The iUpload content generation system starts with free blogging software that lets anyone sign up and start posting to an individual blog branded by the provider. Its customers include newspapers that want to increase community involvement, and CEO Robin Hopper said the software can also be used by businesses for intranets or extranets.
"They are able to let people write about whatever they want in their blogs, and they don't worry so much about whether [bloggers] are writing that content gem or taking pictures of their big toes," Hopper said. "Let that live in their own blogs."

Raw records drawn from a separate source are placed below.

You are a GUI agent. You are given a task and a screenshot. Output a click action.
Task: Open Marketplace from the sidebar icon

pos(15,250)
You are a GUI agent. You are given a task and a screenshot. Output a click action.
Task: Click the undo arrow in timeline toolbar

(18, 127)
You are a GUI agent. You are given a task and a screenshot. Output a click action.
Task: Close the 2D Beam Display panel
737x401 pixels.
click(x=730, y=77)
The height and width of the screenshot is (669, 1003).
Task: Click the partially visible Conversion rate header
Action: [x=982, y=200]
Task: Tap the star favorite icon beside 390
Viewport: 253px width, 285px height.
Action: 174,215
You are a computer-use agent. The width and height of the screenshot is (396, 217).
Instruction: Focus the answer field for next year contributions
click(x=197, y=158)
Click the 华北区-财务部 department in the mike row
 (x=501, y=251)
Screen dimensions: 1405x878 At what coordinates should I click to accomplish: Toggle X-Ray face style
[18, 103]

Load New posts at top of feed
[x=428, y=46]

Editors can manually choose content to be showcased, use a semi-automatic process, or let the iUpload software automatically feed content into the main site based on rules. The primary tool for publishers to quickly identify likely content is a reputation system not unlike that used by Slashdot, with the software taking the place of readers' votes on the usefulness of a post.

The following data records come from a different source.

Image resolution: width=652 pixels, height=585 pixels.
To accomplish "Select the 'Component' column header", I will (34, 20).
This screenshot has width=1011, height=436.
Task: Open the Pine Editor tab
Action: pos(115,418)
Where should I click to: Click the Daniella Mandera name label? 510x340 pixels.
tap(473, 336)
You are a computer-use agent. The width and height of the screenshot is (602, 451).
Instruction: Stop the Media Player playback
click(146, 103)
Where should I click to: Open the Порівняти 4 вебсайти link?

In April 2004, iUpload added blogging tools to its content management applications, and soon after, The Bakersfield Californian newspaper signed on to use the platform to create the Northwest Voice. A print issue of the Voice is printed every two weeks, with most of the content contributed by readers via a form on the Web site.
The Northwest Voice has an open-door policy, aiming to include everything that meets minimum standards on the Web site, and as much contributed content as possible in the print version as well.

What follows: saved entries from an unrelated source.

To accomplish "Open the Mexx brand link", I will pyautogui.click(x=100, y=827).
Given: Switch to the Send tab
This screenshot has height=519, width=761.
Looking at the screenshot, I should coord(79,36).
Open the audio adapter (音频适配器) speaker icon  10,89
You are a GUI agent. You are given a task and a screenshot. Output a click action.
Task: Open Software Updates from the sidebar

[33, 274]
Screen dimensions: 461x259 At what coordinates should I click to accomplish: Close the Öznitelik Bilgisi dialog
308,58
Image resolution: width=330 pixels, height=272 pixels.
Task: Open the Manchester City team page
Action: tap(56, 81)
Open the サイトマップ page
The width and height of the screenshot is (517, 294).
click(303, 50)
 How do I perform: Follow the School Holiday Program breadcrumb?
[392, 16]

The software also can play a role in information-sharing with vendors and partners. For example, Stillwater National Bank uses iUpload for trafficking mortgage deals.
The firm specializes in commercial lending, and frequently partners with other institutions for large mortgages for health care facilities. According to Hopper, Stillwater mortgage bankers use the system to publish information about mortgage opportunities, attaching relevant documents. The software integrates with the bank's customer relationship management system.
Jupiter Research analyst Barry Parr said most blog content is discovered through links and mentions in other blogs. "People find blogs organically, and so you don't need a recommendation engine," he said. "The challenge is surfacing things that aren't obvious."
Search remains a primary method of finding blog content, but blog-specific search tools may not be the right answer, according to Parr. "If I have a directed question about something, do I want to limit my search to blogs?" he asked.
Earlier this month, SearchBlox released version 3.0 of its Content Search Software with tools that aggregate and search RSS and Atom web feeds. London-based SearchBlox provides search technology for corporate Web sites and intranets; the addition of RSS and Atom feeds lets companies use corporate blog content along with its Web content.
SearchBlox CEO Robert Selvaraj said the rise of content creation software that includes easy-to-use blogging tools necessitates a new way of indexing corporate content.
"There are all these wikis and weblogs that come as part of the application, and they all are searchable, but there's no way to consolidate all the content in one place," said Selvaraj, who added that SearchBlox regularly spiders all enterprise content, automatically indexing only content that has changed.
"It's a more efficient way than having to spider the entire Web site to know what's changed," he said. "It gives you a much better view of what's happening in the enterprise."
Adding SearchBlox to public Web sites, he said, will let visitors who search for a particular product, for example, see not only the product information, but also what the CEO said about the product in a blog.
If the CEO is blogging about toenails, that can stay her secret.